Improving hotspot/captive portal detection?

From what I understand the MikroTik implemention intercepts HTTP requests (and optionally HTTPS) and redirects them internally to the hotspot setup running on the router. But it’s not very graceful and especially with HTTPS it either doesn’t work or it will throw a certificate warning, and it doesn’t always work anyway with some users devices not being notified in any way that they need to login. I’ve seen much better hotspot implementations out there that do actually work with HTTPS. I’ve been reading up on it and essentially its up to the browser but there are common methods, most will try a well-known DNS name or access a specific site to look for redirect requests and if it doesn’t respond exactly as expected then gracefully show the user that they need to login, rather than simply alerting them
that their information is about to be stolen…

https://success.tanaza.com/s/article/How-Automatic-Detection-of-Captive-Portal-works
https://thinkincredible.intraway.com/blog-post/how-browser-identify-captive-portals

Is there a way to improve the MikroTik system? i.e. firewall rules, static DNS entries etc to comply with the way these browsers operate

There is no system that works with HTTPS*. This is by design, if you could intercept a secure page to show your portal, so could anyone else.

The only thing you need to do is redirect ALL requests to your hotspot page, even those without a valid hostname (eg http://sdfnsdgnsseg). When a phone / browser detects a new network, it will check a random or preconfigured host for connectivity, and if it sees a redirect, it will open the hotspot login page. That is the best you can do. Ignore any advice to add exceptions for gstatic.com etc as these actually hinder the portal detection.

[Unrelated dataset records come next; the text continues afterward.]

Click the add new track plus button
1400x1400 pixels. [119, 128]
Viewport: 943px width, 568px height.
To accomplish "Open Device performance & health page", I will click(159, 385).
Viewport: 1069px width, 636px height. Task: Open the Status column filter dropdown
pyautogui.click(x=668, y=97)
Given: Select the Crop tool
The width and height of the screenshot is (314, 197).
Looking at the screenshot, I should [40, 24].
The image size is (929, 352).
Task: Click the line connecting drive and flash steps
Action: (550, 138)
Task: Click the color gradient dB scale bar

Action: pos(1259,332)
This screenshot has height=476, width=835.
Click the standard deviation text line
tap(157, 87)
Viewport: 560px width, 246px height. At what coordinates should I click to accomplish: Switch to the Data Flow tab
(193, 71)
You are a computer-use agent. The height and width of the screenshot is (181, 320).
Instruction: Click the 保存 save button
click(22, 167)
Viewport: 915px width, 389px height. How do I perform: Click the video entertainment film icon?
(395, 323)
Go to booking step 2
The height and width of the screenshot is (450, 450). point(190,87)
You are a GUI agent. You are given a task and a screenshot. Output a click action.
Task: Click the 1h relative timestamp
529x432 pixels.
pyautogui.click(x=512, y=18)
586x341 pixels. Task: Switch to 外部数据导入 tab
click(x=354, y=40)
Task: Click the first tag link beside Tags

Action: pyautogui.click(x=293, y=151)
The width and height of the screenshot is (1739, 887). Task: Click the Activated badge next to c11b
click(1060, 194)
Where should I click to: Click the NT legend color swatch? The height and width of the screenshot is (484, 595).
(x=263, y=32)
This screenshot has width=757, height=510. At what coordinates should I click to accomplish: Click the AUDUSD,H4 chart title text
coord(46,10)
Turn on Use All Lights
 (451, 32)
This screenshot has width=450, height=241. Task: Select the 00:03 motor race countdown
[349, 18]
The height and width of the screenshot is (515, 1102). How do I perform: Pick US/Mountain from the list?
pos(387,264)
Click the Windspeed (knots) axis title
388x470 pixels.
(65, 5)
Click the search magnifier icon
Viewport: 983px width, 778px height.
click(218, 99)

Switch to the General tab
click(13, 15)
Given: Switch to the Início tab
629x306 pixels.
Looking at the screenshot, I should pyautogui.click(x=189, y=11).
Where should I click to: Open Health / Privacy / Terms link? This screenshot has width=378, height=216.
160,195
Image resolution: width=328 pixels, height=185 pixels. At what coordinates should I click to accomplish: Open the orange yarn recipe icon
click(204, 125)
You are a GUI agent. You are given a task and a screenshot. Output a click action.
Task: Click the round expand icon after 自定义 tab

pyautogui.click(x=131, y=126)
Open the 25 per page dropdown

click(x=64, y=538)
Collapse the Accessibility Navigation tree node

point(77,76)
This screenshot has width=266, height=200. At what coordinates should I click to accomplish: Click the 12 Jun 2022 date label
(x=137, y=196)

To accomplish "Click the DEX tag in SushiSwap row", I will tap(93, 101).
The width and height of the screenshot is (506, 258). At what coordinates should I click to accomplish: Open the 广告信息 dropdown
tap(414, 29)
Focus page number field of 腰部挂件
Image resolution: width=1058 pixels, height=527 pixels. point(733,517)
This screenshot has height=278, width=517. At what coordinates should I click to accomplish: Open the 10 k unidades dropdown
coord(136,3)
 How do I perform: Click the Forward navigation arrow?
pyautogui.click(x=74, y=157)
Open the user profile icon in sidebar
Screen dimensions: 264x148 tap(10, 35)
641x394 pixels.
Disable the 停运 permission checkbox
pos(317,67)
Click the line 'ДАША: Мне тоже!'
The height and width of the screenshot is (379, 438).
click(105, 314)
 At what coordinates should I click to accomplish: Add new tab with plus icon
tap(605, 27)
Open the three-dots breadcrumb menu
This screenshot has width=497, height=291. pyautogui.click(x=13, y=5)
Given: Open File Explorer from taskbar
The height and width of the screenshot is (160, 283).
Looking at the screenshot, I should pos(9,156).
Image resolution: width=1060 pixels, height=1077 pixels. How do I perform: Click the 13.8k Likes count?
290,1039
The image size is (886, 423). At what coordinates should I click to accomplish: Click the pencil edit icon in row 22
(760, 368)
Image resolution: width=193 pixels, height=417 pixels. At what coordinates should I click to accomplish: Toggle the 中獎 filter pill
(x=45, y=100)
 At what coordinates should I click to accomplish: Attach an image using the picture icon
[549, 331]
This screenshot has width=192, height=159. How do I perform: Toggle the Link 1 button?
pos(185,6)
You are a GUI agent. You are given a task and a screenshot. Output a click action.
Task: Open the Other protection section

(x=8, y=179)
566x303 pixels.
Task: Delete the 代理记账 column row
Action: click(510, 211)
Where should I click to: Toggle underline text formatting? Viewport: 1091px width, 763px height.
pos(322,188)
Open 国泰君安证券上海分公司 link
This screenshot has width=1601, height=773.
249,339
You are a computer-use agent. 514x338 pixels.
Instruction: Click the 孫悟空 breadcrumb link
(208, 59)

*unless you control all the client devices and can install a MITM root certificate.

You misunderstand me

There are much better captive portal systems out there that don’t intercept HTTPS, but they work when a user tries to go to a HTTPS URL because they have detection mechanisms in place. They get a graceful interruption which is prompted on the browser or on the OS saying along the lines of “you need to go here to sign on first”. Whereas with MikroTik it either flat out fails, or if you enable HTTPS intercept gives a certificate warning about the users data being stolen, both are very bad

Those systems work by seeing a HTTPS error, then trying to access a normal HTTP URL. If the HTTP request is redirected, they assume a portal is in use. As long as you’re redirecting everything, you should see the same behavior with the Mikrotik hotspot.